Quatre fonctionnaires dont une femme ont été tués jeudi à coups de couteau, pour un motif encore inconnu, à l'intérieur même de la préfecture de police de Paris par un employé administratif qui a été ensuite abattu par les forces de l'ordre, une attaque inédite par un membre de la célèbre institution.

L'assaillant, âgé de 45 ans et né à Fort-de-France, abattu dans la cour de la préfecture, travaillait à la Direction du renseignement de la préfecture de police (DRPP), en tant qu'informaticien au service technique de la DRPP et souffrait d'un handicap de surdité. Il travaillait à la préfecture de police depuis 2003.
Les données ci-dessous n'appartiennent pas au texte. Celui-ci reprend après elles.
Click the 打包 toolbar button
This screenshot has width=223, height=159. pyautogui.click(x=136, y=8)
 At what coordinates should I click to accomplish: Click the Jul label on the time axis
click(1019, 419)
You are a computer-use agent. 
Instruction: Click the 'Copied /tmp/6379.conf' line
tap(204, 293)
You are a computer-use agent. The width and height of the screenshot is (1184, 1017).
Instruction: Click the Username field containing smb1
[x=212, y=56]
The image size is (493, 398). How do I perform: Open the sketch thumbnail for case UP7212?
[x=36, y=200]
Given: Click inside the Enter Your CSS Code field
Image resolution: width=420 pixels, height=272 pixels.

Le parquet antiterroriste n'a pas été saisi à ce stade et une enquête a été ouverte pour homicides volontaires, a indiqué sur place le procureur de la République de Paris, Rémy Heitz. Les enquêteurs explorent toutes les pistes, dont cellle d'un conflit personnel, ont indiqué des sources concordantes.

Une perquisition était toujours en cours jeudi soir à son domicile, un immeuble de cinq étages dans une petite résidence calme à Gonesse (Val-d'Oise), où vivent de nombreux policiers, a constaté une journaliste de l'AFP. Sa femme a été placée en garde à vue.
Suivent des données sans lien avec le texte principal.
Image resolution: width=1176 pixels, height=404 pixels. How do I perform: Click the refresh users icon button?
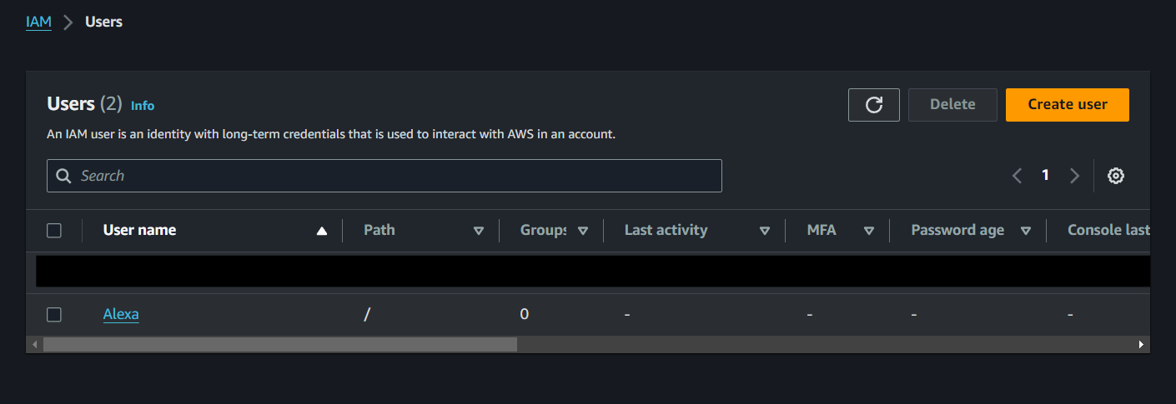tap(873, 105)
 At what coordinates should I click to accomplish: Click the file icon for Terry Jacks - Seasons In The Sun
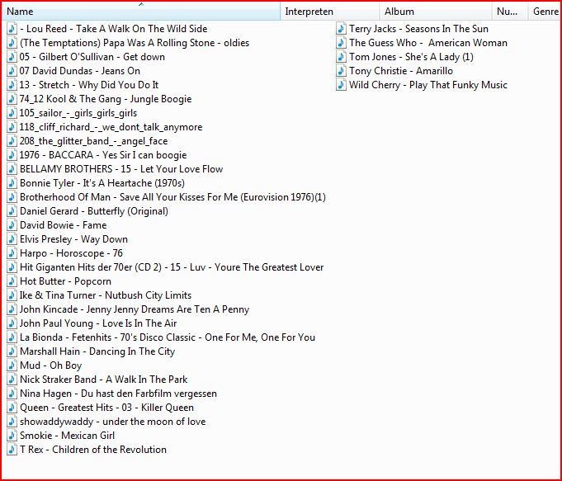click(x=341, y=29)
Il s'était converti à l'islam il y a 18 mois, a précisé à l'AFP une source proche du dossier.

"C'est une personne ordinaire, quelqu'un de très calme. Je le voyais aller à la mosquée mais il avait une pratique normale", a rapporté à l'AFP une voisine. Selon des habitants, il avait deux enfants de 9 et 3 ans.

Il "n'avait jamais présenté de difficultés comportementales" ni "le moindre signe d'alerte", a déclaré le ministre de l'Intérieur Christophe Castaner, lors d'un point presse à la PP.

L'agression s'est déroulée entre 12H30 et 13H00 à l'intérieur de ce lieu emblématique du pouvoir policier, situé dans le centre historique de la capitale, qui regroupe les grandes directions de la police parisienne à l'exception de la police judiciaire.

Muni d'un couteau de cuisine, cet homme a attaqué trois policiers de la DRPP, dans deux bureaux au premier étage du bâtiment, selon une source proche de l'enquête. Il s'en est ensuite pris, dans un escalier, à deux femmes: l'une employée à la Direction de la sécurité de proximité de l'agglomération parisienne (DSPAP), l'autre à la Direction des ressources humaines (DRH).

Il est ensuite passé par la cour du bâtiment. Là, un policier de la Direction de l'ordre public et de la circulation (DOPC) lui intime l'ordre de lâcher son couteau: il finira par faire usage de son arme de service.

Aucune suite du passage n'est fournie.